**CONSIGNE**
Dans le texte, relevez toutes les demandes que M. B E adresse au tribunal dans sa requête du 2 décembre 2022.

**TEXTE**
......

Vu la procédure suivante :

Vu la requête enregistrée le 2 décembre 2022, par laquelle M. B E, représenté par Me Kadoch, demande au tribunal :

1°) de l’admettre au bénéfice de l’aide juridictionnelle à titre provisoire ;

2°) d’annuler l’arrêté du préfet du préfet de police du 17 novembre 2022 portant décision de transfert aux autorités italiennes aux fins d’examen de sa demande d’asile ;

3°) d’enjoindre au préfet de police de l’admettre au séjour en procédure normale ;

4°) de mettre à la charge de l’État une somme de 1 500 euros au titre de l’article

L. 761-1 du code de justice administrative et de l’article 37 de la loi du 10 juillet 1991 au profit de son conseil à condition que celui-ci renonce à percevoir la part contributive de l’État.

Il soutient que :

— la décision est entachée d’une incompétence de son auteur ;

— la décision est entachée d’une erreur manifeste d’appréciation en raison d’un défaut d’examen suffisant de sa demande ;

— il risque une peine d’emprisonnement de quatre ans en Italie.

Vu, enregistré le 15 décembre 2022, le mémoire par lequel le préfet de police conclut au rejet de la requête.

Il soutient qu’aucun des moyens de la requête n’est fondé.

......

Entrées de texte et d'emplacement d'éléments
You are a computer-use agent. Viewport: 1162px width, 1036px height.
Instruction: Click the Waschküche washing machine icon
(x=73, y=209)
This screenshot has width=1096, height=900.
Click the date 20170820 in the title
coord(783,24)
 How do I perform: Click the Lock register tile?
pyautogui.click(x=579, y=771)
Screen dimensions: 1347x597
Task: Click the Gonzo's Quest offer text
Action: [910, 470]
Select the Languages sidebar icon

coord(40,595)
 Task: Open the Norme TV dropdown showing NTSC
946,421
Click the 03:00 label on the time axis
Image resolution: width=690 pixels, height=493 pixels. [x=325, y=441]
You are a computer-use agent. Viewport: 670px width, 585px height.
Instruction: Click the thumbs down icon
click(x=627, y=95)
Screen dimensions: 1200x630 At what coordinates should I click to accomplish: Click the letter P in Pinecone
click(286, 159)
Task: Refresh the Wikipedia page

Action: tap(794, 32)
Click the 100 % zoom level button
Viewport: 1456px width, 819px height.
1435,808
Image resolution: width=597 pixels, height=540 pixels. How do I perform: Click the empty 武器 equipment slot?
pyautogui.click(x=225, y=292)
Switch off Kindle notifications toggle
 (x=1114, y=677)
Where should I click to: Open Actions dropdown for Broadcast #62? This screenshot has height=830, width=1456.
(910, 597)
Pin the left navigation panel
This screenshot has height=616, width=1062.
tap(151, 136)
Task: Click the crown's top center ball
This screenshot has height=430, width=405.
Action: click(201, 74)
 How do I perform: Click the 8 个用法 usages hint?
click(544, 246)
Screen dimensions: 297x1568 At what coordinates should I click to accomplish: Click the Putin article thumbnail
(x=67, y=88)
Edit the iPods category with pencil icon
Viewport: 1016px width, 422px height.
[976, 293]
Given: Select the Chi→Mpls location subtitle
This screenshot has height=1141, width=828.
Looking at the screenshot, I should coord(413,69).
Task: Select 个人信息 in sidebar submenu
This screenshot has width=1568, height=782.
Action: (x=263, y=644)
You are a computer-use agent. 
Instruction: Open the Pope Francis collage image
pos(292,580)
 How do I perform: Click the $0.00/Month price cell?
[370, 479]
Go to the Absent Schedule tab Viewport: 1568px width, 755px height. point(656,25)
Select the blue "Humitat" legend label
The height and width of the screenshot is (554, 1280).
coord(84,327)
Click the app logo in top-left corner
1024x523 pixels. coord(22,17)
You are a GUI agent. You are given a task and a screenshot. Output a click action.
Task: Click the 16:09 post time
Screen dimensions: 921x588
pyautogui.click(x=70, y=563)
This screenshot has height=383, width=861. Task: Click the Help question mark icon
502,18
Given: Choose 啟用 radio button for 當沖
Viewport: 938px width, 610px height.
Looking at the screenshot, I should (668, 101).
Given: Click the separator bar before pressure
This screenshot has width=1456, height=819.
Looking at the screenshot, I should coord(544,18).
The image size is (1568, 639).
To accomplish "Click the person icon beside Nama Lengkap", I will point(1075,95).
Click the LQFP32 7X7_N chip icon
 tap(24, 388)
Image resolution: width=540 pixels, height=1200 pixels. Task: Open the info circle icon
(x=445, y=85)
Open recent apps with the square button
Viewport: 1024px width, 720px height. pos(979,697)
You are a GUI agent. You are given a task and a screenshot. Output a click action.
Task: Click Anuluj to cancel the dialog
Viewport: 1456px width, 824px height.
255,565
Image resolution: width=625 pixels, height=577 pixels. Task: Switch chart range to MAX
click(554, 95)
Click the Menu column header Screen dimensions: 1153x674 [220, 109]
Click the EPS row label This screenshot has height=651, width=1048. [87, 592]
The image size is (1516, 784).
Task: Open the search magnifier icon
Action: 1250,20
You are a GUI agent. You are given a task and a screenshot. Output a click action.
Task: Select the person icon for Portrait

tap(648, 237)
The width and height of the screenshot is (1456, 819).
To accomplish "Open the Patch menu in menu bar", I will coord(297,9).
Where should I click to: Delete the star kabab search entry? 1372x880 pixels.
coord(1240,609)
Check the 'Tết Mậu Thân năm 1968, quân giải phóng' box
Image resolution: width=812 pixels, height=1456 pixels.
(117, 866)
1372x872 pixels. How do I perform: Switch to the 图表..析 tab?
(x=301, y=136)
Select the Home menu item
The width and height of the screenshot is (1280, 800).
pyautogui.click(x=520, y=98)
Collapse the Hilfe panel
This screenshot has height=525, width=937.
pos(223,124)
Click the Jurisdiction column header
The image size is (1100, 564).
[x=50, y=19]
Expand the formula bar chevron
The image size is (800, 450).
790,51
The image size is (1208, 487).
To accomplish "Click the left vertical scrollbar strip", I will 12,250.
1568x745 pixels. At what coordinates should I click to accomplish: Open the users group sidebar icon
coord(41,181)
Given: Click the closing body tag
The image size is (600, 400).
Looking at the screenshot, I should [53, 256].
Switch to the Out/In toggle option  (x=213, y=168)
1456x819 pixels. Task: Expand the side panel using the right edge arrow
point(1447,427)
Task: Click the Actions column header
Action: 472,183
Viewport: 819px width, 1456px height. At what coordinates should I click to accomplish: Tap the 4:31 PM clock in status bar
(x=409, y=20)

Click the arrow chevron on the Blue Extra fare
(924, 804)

......

**CORRIGÉ**
1. L'admettre au bénéfice de l'aide juridictionnelle à titre provisoire.
2. Annuler l'arrêté du 17 novembre 2022 portant décision de transfert aux autorités italiennes aux fins d'examen de sa demande d'asile.
3. Enjoindre au préfet de police de l'admettre au séjour en procédure normale.
4. Mettre à la charge de l'État une somme de 1 500 euros au titre de l'article L. 761-1 du code de justice administrative et de l'article 37 de la loi du 10 juillet 1991, au profit de son conseil, à condition que celui-ci renonce à percevoir la part contributive de l'État.